Wahai angin yang berhembus, engkau mungkin bisa menjadi saksi betapa ku sesali kehidupan yang telah digariskan untukku. Mungkin kau jenuh melihatku terus menangisi hidup seolah kusalahkan Tuhan. Kau mungkin mengutukku karena tak bisa menjadi hamba yang baik. Aku memang tak bisa seperti angin yang akan selalu bertasbih mengagungkan nama Tuhan.

Setiap pagi makhluk Allah menundukkan kepala untuk memujiNya, sedangkan aku, kutundukkan kepalaku karena ku sesali hari yang diberikan padaku. Aku tahu bahwa kasih sayang Tuhan tak terbatas, tapi, rasa takutku akan kehidupan akhirat membuatku menyesali takdirku sebagai manusia.

Wahai bumi dan bebatuan, selama ini kalian menjadi saksi atas kemaksiatan yang telah kuperbuat sebagai seorang manusia dan mungkin kalian mengutuk kami sebagai makhluk yang tak tahu diri. Makhluk yang hanya membuat kerusakan di muka bumi seperti yang ditakutkan oleh para malaikat saat Tuhan akan menciptakan Bapak kami yaitu Adam. Saat di dunia kami seolah monster yang bisa hancurkan segalanya, tapi, dibalik keangkuhan itu tersimpan rasa takut yang begitu luar biasa. Rasa takut seekor binatang kecil di hadapan pemangsanya.

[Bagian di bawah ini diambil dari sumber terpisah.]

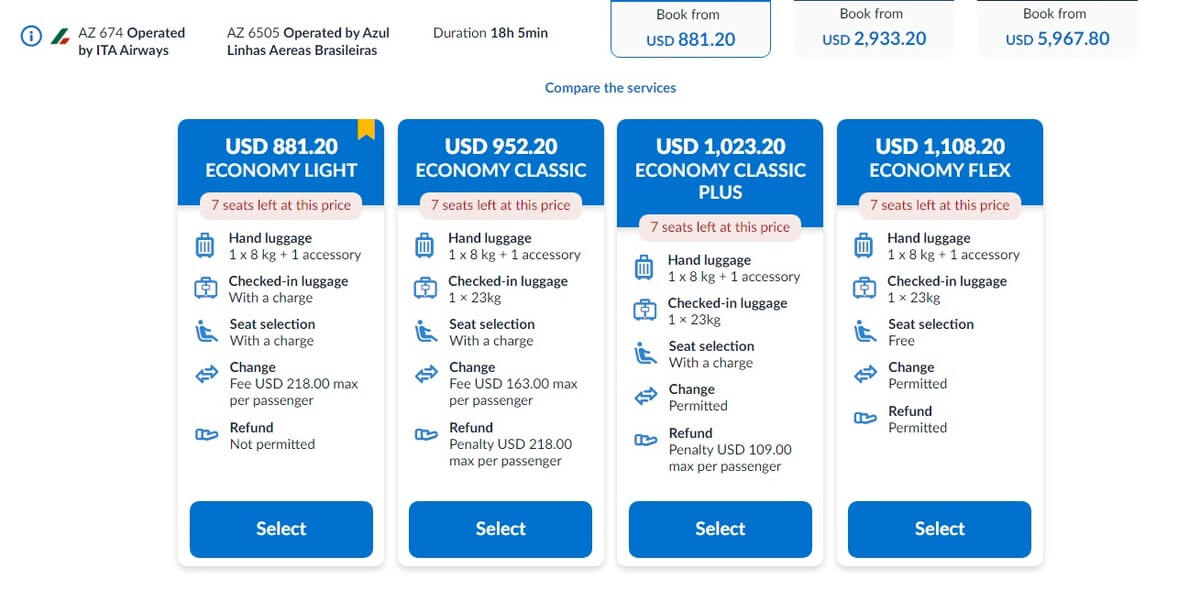Click Economy Classic checked-in luggage icon
The height and width of the screenshot is (590, 1200).
425,289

Kusesali takdirku sebagai manusia karena aku tak mungkin sanggup mempertanggungjawabkan semua kesalahan yang telah kuperbuat. Andai aku bisa memilih, aku ingin menjadi angin atau bebatuan agar aku bisa terhindar dari rasa sakit dan pedihnya sakaratul maut. Agar aku bisa terbebas dari jembatan sirat. Aku tahu bahwa Tuhan maha pemberi ampun, tapi, justru karena kasih sayangNya yang tak terbataslah yang membuatku malu untuk meminta padaNya. Aku tahu bahwa semua yang ada di dunia ini adalah titipan Tuhan dan aku takut aku tak sanggup mengembalikan titipan itu saat Tuhan memintanya.

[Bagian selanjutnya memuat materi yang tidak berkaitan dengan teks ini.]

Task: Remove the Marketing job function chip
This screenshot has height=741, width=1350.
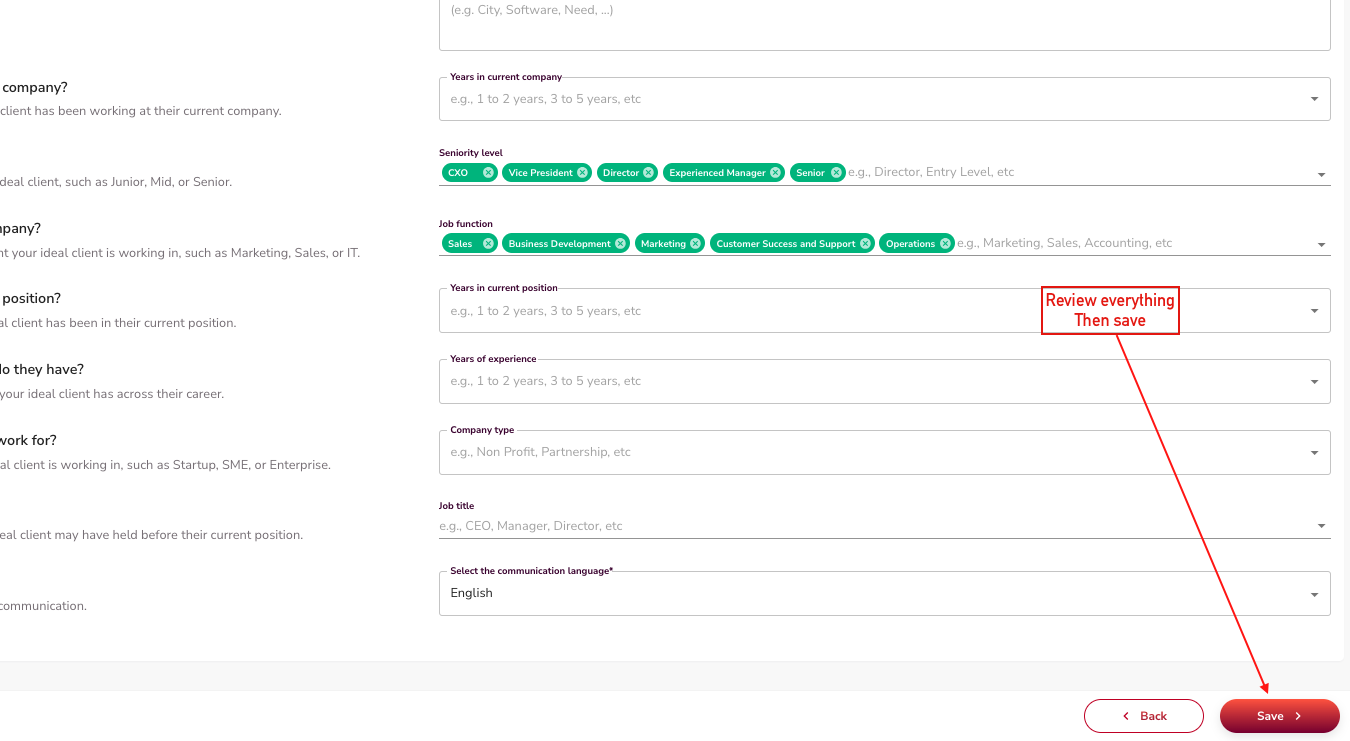Action: click(695, 244)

Angin, aku ingin bisa patuh sepertimu. Kau hanya akan bertiup ke arah yang telah ditetapkan. Aku ingin terbebas dari qadha dan qadhar. Tak sanggup aku terhimpit tanah kubur yang begitu marahnya karena terus melihat kemaksiatan. Tak mampu ku tahan panasnya api neraka yang akan membakar. Karena rasa takut itulah aku menangis tercipta sebagai manusia. Tak mampu ku terka kapan maut menyapa dan merampas hartaku yang paling berharga. Tak ingin kurasakan betapa sakitnya rasa kehilangan. Wahai angin, tak ada yang lebih menakutkan selain ini.

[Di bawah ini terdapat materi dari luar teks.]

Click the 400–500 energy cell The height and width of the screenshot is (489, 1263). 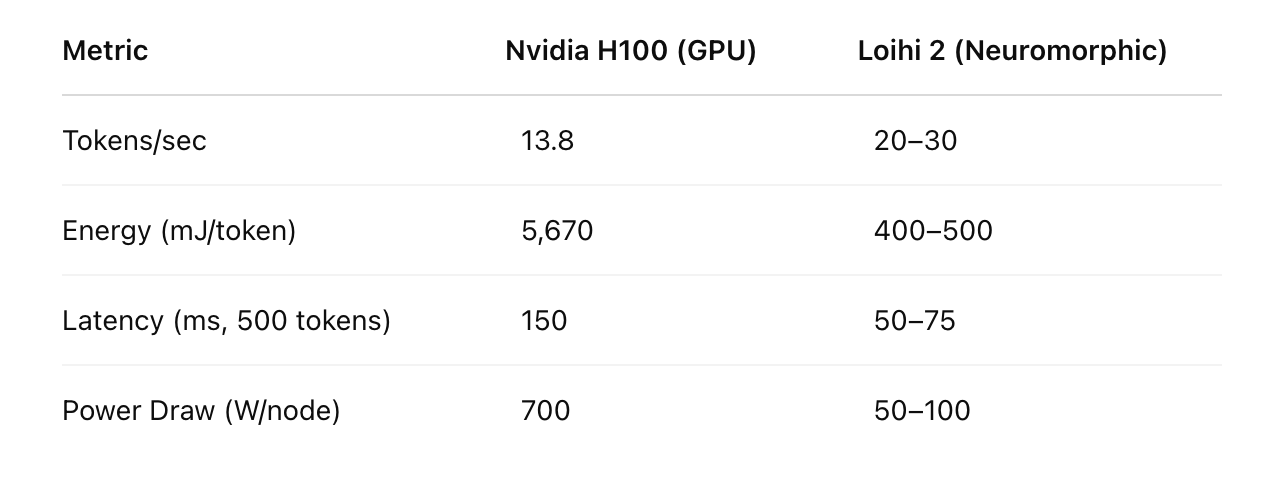click(933, 231)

Tak bisa kuhindari maut dan tak bisa ku bersembunyi. Sunģguh, aku begitu takut tenggelam dalam kemarahan Tuhan. Takut Tuhan akan palingkan wajahNya dariku. Andai aku adalah daun pepohonan yang bergoyang ditiup angin lalu terjatuh di atas tanah, membusuk dan kemudian tak tersisa apa - apa lagi. Andai aku hanya air yang akan selalu mengalir mengikuti arus atau api yang akan langsung padam saat tersiram air, mungkin aku tak akan rasakan betapa mengerikannya pertanggungjawabanku sebagai seorang manusia.

Tapi, aku adalah manusia yang tak akan langsung lenyap saat maut menelanku. Aku tak akan bisa langsung lebur saat api neraka membakarku karena aku harus pertanggungjawabkan perbuatanku. Karena itu, wahai Tuhan, jangan semakin memurkaiku saat ku menangisi diriku, tapi, aku mohon agar Kau sudi menghapus airmataku. Aku begitu takut akan kekuasaanMu yang begitu tak terbatas, aku takut Kau akan cabut rahmat dan kasih sayangMu dariku. Bila hidupku kering tanpa kasih sayangMu, aku akan semakin tenggelam dan tak akan ada gunanya aku tercipta sebagai manusia.